At_A_Reading_Desk_by_Frederic_Leighton

Frederic Leighton, Study at a Reading Desk‎, 1877

I am a rereader by nature. Like most rereaders, I have a few beloved favorites—Sisters By a River, or We Think the World of You, or A Girl in Winter—that bring me comfort as well as pleasure. Then there are a few books that I know just as well as these, and revisit just as often, but which I loathe. The writing is not bad; that would make the reading a chore instead of a sick pleasure. Usually I despise the narrator in some way—for being out of touch or oblivious or solipsistic. I particularly hate certain culinary memoirs and novels with leaden dialogue. The irritated satisfaction these books give me is akin to the irresistible pain of worrying a sore tooth. 

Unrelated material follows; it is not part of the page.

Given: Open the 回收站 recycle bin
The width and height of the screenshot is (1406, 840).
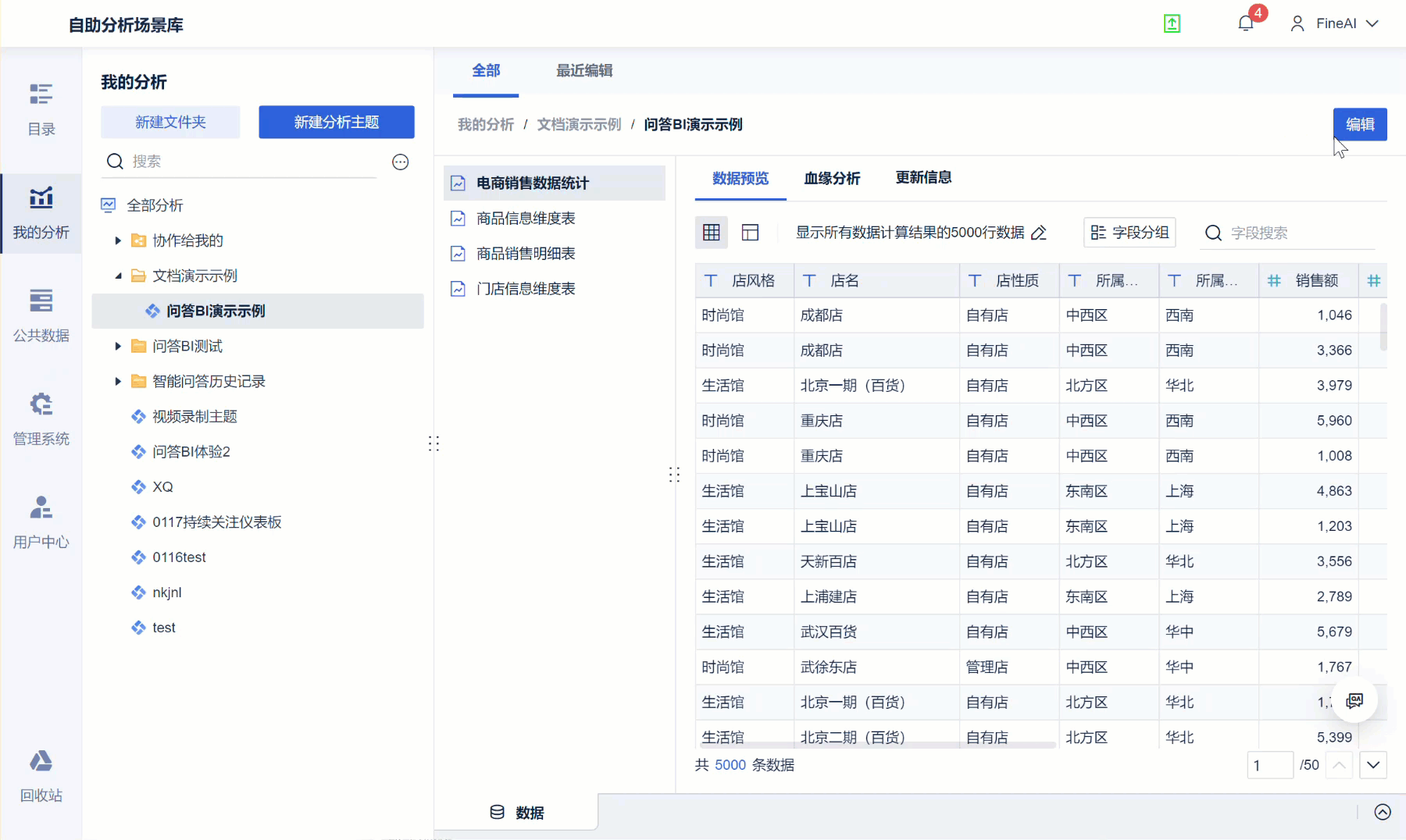Looking at the screenshot, I should coord(41,775).
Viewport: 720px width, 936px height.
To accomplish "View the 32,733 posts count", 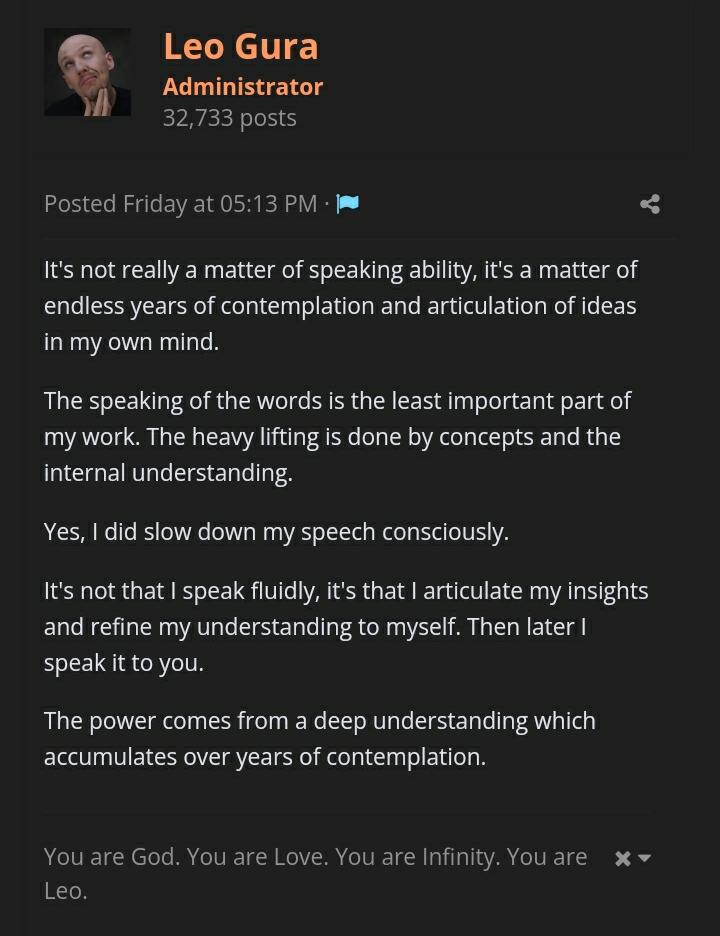I will point(229,118).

I never hate-read work by someone I actually know. A few times I have gone on to learn too much about the writer of one of these books, and the pleasure went away. The wealth of available information may feed some kinds of animus; mine depend on the hermetic isolation of my own obscure prejudices. They must not be humanized.

Why do I do this? You don’t revisit a bad restaurant to revel in the terrible food, or relisten to an awful album to reassure yourself that it was as bad as you remembered. I do understand wanting to share something so jaw-droppingly appalling that you suddenly feel everyone needs to know about it. Can you believe this! you want to say, about some weird travelogue or implausible novel. But you aren’t, generally, inclined to repeat the experience. 

What makes hate-reading strange is that it is solitary, and it is time-consuming. You are voluntarily closeting yourself with the hate-object. It simply can’t be healthy. Or can it? As Hazlitt has it, “without something to hate, we should lose the very spring of thought and action.” Or at least a relatively harmless outlet.